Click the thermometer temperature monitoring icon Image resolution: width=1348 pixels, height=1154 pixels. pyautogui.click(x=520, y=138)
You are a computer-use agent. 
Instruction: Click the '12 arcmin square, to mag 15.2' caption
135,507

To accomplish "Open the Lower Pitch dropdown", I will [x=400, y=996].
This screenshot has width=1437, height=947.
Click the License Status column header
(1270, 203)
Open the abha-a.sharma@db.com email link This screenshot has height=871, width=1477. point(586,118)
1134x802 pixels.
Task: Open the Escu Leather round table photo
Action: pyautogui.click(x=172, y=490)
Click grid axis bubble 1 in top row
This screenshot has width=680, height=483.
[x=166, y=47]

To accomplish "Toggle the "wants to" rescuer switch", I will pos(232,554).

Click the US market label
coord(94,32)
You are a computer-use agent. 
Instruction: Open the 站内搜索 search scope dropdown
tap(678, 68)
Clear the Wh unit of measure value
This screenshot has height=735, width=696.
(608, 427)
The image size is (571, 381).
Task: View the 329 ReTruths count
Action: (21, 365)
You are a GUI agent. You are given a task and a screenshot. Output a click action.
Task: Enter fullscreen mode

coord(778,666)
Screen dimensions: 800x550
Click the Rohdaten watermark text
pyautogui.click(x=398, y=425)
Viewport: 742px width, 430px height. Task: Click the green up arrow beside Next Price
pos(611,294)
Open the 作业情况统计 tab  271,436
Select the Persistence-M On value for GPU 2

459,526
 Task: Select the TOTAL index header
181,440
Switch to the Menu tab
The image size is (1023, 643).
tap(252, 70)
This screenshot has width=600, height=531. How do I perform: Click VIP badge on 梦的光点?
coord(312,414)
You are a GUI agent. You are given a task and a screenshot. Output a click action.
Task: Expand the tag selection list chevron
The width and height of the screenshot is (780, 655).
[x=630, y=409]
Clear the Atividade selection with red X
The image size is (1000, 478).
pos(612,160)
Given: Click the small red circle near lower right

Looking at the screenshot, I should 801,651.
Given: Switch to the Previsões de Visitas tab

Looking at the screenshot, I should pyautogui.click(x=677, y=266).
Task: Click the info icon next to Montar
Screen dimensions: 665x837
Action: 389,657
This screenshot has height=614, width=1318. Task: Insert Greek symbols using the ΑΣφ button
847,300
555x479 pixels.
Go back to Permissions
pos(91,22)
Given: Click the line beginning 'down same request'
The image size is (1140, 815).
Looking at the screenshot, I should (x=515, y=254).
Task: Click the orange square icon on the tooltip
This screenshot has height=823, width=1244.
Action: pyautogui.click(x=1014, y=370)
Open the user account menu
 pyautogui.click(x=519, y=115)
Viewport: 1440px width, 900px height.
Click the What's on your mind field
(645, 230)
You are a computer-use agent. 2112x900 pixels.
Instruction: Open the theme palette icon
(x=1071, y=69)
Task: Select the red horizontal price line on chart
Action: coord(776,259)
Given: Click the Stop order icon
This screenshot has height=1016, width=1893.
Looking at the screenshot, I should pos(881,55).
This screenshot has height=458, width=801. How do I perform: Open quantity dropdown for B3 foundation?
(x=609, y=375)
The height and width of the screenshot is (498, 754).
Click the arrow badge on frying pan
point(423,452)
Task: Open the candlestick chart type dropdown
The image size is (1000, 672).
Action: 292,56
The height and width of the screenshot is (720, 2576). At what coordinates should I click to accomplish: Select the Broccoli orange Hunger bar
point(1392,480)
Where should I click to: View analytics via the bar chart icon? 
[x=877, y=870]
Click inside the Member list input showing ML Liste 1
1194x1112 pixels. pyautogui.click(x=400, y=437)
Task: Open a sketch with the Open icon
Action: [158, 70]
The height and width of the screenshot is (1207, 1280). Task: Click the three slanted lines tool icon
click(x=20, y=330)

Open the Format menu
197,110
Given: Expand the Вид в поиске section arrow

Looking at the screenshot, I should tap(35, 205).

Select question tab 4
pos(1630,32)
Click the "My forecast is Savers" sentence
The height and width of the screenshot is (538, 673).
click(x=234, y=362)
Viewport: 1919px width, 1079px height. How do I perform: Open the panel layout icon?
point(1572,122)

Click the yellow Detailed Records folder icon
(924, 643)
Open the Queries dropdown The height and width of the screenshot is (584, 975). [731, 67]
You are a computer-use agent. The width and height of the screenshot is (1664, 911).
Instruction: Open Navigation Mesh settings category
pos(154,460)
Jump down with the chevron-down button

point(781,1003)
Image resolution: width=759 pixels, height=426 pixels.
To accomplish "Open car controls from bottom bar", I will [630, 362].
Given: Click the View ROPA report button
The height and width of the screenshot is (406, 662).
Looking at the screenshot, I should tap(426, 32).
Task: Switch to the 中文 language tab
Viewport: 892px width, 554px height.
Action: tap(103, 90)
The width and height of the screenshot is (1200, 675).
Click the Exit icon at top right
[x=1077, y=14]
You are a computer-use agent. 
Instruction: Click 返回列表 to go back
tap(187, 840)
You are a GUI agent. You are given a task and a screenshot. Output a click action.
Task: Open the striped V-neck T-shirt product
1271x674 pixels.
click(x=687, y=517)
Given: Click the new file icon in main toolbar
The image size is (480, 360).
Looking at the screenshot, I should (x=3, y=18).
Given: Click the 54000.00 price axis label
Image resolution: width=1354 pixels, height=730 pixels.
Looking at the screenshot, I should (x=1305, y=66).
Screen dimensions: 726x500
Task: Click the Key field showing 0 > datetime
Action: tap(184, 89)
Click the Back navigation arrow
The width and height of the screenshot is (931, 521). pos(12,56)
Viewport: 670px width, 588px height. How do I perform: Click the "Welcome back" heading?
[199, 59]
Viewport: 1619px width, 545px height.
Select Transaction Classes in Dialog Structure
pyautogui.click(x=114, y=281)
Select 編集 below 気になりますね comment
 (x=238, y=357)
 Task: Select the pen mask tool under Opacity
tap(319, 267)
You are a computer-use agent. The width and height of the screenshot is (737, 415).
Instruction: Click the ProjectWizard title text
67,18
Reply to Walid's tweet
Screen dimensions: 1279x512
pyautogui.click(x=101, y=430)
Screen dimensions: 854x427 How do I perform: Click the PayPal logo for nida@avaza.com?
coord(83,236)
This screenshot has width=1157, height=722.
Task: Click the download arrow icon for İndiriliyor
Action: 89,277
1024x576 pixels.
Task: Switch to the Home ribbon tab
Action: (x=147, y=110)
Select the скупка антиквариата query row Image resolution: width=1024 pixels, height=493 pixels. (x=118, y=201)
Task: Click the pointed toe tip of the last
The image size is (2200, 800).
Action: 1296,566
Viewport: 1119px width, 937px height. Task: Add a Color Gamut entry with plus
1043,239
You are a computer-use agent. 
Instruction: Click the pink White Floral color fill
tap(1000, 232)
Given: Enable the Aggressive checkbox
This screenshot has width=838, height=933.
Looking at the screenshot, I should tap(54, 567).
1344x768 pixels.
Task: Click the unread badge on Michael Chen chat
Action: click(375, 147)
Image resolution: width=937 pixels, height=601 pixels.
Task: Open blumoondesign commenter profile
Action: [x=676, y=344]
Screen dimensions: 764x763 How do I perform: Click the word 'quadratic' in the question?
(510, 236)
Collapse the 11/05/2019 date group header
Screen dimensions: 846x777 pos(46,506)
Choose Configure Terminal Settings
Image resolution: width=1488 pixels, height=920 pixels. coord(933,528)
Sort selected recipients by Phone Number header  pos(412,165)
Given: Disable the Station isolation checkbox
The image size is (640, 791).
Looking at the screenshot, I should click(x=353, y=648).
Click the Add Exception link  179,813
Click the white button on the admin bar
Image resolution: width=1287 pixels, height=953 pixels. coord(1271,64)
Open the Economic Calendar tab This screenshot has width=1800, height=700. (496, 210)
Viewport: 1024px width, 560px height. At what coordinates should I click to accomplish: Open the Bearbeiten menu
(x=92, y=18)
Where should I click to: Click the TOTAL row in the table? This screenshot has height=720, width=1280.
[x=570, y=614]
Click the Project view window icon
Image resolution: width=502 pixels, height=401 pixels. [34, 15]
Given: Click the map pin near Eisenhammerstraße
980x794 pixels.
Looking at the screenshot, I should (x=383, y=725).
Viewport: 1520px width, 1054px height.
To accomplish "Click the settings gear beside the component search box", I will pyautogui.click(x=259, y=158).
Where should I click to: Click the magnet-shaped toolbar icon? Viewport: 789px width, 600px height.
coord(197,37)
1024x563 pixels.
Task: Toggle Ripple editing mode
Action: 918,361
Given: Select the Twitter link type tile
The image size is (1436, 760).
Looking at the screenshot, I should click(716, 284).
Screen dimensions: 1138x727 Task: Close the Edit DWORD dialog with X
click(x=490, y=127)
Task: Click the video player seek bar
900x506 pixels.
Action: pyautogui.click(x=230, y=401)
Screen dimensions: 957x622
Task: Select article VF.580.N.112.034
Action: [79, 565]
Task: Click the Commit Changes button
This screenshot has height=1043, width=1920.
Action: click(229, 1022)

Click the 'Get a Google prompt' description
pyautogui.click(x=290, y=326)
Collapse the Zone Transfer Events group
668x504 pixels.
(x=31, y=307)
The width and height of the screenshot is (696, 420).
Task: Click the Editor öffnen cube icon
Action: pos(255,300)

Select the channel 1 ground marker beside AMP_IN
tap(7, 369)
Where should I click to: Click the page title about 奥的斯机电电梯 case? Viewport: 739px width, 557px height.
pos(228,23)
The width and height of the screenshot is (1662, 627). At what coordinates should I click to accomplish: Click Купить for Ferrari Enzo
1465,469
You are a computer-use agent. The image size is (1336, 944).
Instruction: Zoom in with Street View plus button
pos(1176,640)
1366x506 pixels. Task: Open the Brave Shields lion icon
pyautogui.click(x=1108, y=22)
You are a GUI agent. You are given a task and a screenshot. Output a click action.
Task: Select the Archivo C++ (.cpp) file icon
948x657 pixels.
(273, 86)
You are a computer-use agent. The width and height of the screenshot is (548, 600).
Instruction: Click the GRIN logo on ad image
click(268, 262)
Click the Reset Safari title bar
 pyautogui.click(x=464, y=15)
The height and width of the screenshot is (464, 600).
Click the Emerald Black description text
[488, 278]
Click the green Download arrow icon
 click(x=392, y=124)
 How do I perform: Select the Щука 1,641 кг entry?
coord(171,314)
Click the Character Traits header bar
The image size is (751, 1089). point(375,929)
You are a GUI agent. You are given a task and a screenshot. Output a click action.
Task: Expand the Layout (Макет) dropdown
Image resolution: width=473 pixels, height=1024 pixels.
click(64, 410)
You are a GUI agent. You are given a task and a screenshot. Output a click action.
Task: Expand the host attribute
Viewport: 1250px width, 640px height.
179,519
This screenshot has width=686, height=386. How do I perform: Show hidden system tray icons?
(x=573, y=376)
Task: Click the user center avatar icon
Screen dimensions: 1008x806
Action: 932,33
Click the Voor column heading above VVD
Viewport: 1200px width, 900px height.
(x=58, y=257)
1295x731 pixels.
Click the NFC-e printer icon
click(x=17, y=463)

------------------------------------

Task directions: The answer should hold only the lines from the start of the records above through the line containing "This screenshot has width=1437, height=947.", each set down exactly.

Answer section:
Click the thermometer temperature monitoring icon Image resolution: width=1348 pixels, height=1154 pixels. pyautogui.click(x=520, y=138)
You are a computer-use agent. 
Instruction: Click the '12 arcmin square, to mag 15.2' caption
135,507

To accomplish "Open the Lower Pitch dropdown", I will [x=400, y=996].
This screenshot has width=1437, height=947.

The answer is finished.